### Problem
For each line in the data below that holds "computer", return a copy.

### Collected data
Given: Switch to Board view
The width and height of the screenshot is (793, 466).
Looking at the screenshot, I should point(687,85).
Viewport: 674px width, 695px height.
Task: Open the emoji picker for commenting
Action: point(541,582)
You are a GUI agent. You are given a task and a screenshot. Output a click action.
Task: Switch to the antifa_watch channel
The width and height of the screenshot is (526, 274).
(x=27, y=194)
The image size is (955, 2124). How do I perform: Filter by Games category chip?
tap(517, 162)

---

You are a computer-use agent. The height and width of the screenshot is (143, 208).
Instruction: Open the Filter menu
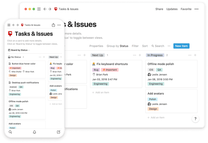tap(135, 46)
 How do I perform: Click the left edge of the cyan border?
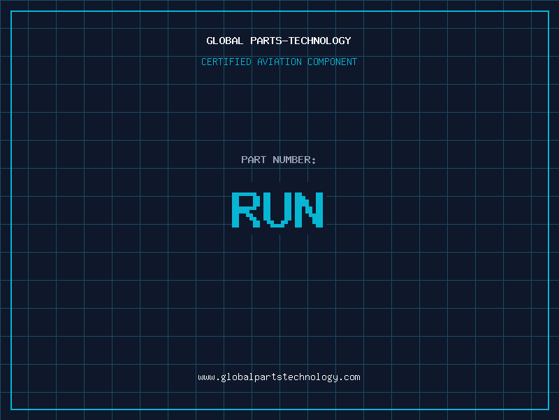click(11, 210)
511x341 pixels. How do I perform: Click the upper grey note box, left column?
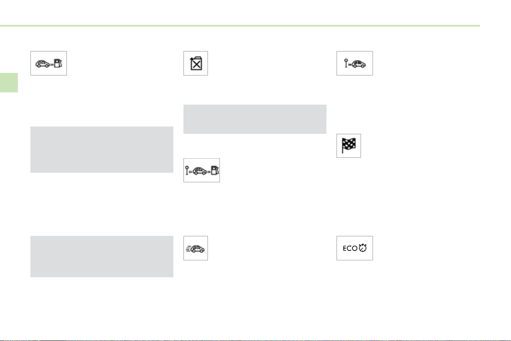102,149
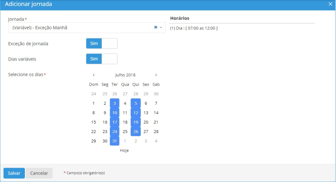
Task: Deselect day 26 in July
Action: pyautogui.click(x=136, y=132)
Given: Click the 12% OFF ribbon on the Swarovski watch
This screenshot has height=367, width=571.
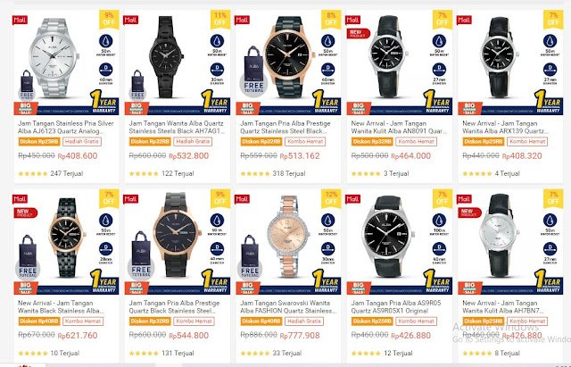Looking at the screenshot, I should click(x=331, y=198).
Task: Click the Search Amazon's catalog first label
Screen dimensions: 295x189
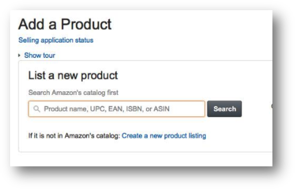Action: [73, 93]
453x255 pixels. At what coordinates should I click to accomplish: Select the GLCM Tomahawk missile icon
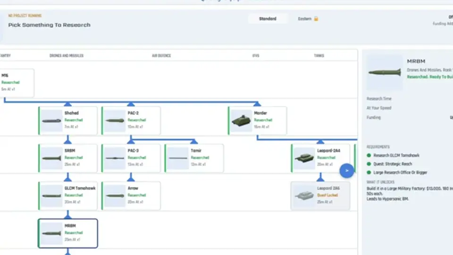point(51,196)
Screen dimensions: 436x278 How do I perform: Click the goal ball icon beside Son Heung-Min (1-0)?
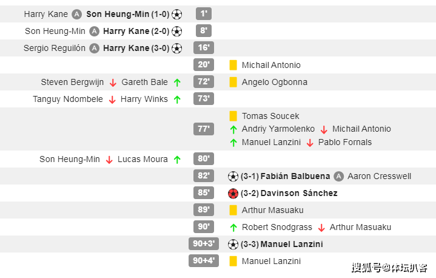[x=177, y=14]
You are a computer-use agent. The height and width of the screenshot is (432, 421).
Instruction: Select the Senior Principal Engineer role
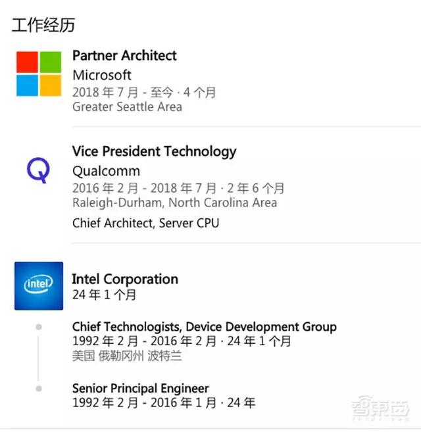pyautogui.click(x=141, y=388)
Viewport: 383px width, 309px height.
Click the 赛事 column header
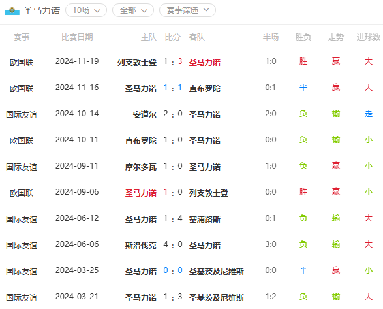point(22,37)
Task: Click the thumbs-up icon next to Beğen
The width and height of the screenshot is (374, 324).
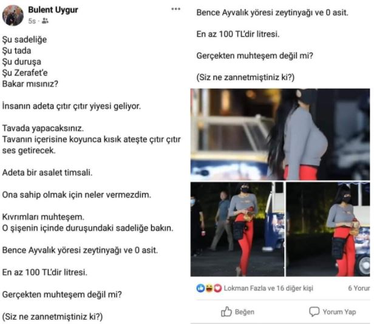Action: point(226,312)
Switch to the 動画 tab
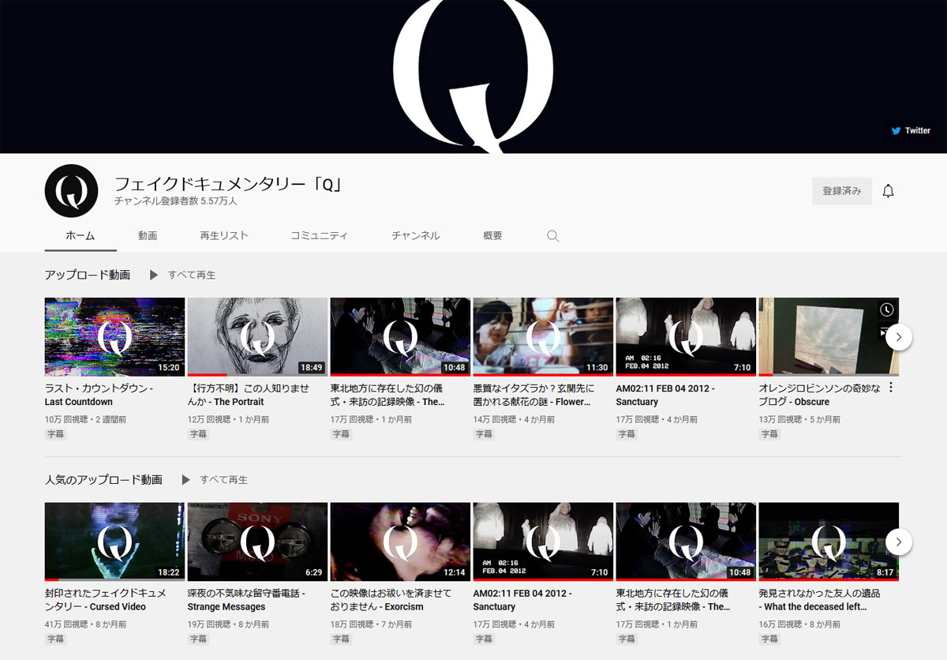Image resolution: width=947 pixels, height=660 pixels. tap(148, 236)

==

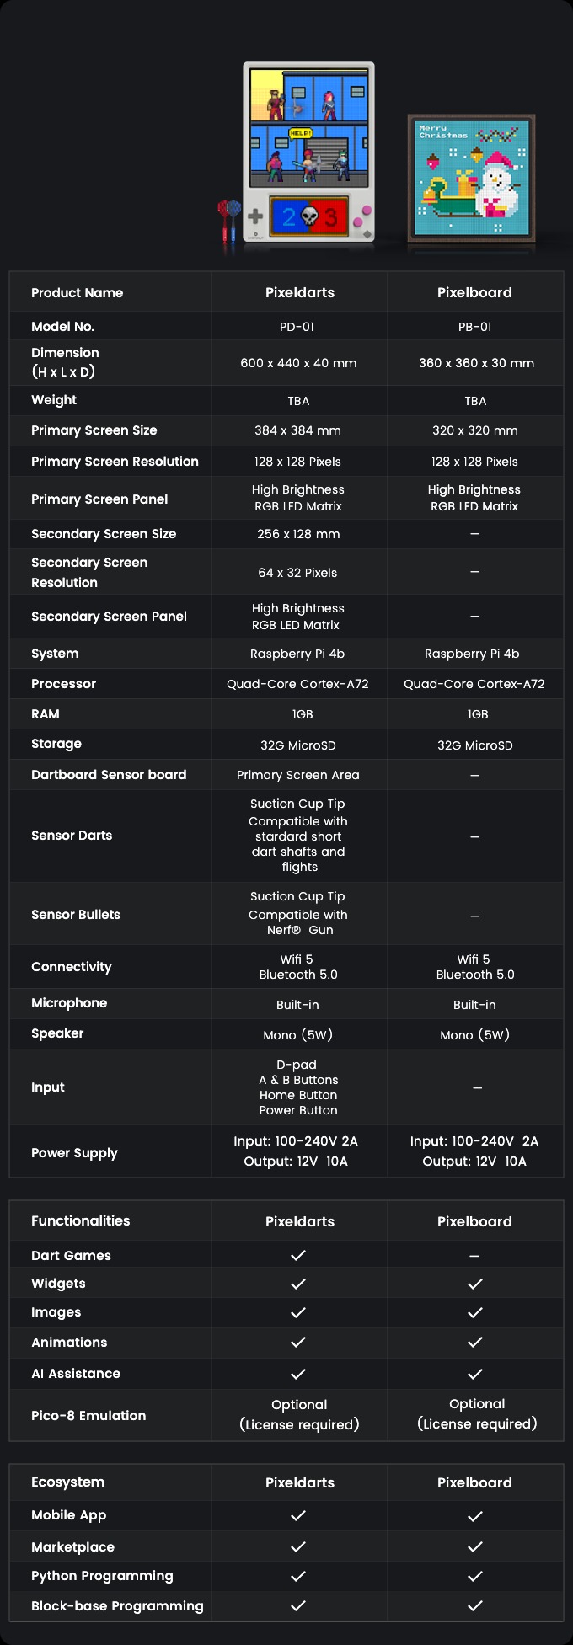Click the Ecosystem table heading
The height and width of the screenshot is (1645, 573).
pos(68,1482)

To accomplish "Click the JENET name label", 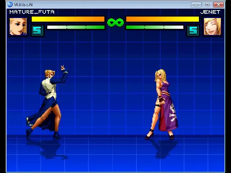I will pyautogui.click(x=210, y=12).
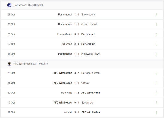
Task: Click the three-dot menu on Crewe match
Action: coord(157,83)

### Written answer
You are a computer-use agent. The height and width of the screenshot is (143, 208).
You are a computer-use agent. The height and width of the screenshot is (432, 421).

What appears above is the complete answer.